Who knows what's really in the stuff? This is what we know: We love it. We love the labels, baroque and brutalist, with their arcane signs and symbols. Love to drink it before or after or in place of dinner, straight up or over ice with a little twist of lemon peel.

Love to try every new bottle we can find--and love even more returning to some solid favorites like these.

? Varnelli Amaro Dell'Erborista ($63)
An unfiltered amaro. Cloudy with lots of thyme, anise and mint. Refreshing and perfect for spring and summer sipping.

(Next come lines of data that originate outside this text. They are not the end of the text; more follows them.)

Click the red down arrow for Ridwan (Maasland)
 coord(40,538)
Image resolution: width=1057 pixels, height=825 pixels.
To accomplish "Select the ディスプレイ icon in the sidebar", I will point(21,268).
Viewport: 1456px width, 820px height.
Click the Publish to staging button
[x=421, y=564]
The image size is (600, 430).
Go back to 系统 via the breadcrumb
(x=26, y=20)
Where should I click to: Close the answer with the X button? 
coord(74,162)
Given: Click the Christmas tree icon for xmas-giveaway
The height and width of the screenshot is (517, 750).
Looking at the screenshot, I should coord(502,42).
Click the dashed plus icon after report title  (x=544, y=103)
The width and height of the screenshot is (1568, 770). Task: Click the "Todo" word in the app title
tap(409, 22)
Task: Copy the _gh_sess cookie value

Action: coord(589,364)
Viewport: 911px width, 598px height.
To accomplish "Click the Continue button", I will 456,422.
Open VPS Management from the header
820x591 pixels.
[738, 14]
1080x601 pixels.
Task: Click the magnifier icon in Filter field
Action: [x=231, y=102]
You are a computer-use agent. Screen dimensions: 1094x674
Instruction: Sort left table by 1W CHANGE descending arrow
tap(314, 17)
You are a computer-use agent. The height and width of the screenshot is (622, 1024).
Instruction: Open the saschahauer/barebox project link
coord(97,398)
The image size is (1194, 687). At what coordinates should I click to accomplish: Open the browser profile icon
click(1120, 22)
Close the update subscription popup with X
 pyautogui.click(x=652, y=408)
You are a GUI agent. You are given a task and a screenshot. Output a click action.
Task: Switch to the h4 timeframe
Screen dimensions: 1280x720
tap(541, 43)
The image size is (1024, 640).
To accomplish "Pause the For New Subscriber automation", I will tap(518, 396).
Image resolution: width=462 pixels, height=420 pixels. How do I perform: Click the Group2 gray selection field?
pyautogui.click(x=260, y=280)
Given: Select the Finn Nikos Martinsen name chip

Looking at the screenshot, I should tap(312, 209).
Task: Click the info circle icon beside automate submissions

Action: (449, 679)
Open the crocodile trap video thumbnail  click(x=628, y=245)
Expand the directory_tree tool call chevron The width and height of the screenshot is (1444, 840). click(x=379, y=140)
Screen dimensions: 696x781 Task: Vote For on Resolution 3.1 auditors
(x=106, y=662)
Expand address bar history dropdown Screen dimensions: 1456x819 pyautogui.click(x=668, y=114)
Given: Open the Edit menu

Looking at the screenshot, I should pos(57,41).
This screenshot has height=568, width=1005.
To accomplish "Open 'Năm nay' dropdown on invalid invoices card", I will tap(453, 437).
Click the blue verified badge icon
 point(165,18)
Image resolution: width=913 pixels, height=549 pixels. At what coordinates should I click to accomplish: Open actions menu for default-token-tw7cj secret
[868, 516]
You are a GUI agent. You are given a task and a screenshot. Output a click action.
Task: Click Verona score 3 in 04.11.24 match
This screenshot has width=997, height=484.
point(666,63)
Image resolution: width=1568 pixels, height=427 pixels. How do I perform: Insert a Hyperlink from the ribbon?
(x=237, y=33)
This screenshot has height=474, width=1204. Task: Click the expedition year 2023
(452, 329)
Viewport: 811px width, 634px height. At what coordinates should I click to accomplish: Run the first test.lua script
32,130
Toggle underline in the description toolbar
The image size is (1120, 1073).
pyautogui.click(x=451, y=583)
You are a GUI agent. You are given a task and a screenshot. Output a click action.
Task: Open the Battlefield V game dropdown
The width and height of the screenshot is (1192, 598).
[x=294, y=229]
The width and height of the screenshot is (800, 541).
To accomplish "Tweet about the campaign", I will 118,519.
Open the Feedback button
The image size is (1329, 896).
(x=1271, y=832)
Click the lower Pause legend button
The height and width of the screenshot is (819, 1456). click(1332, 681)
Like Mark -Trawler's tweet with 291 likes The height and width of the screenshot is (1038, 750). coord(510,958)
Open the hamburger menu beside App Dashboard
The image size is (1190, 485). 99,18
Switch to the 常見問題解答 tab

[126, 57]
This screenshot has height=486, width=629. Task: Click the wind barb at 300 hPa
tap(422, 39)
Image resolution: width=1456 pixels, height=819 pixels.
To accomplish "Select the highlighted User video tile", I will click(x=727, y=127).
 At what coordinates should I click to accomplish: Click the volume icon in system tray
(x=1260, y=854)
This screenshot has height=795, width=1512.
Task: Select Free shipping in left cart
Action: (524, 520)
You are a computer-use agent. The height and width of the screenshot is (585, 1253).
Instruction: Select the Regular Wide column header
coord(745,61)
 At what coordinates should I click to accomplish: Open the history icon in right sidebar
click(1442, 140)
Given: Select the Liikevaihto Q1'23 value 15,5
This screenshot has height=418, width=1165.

? Caffo Vecchio Amaro del Capo ($24) 
Full-bodied and boozy (35 percent alcohol), but nicely balanced with lots of herbaceous aromatics and green apple and orange flavors.

? Nonino Amaro ($49)
Tastes like caramel and orange peel. A full-bodied, long finish.

? Averna Amaro ($31)
Lots of mint and cola on the nose. Syrupy sweet, but the high acidity helps to balance it out. Sip on its own, or use in cocktails.

? Cardamaro ($19) 
A complex, wine-based amaro that's low in alcohol (17 percent). Made with thistle, it's woody and earthy with hints of baking spice and dried apple flavors.

? Braulio Amaro Alpino ($32) 
The taste of the Alps! The most bitter and challengingly vegetal of the group--but it's also sweet and balanced in a lovely way.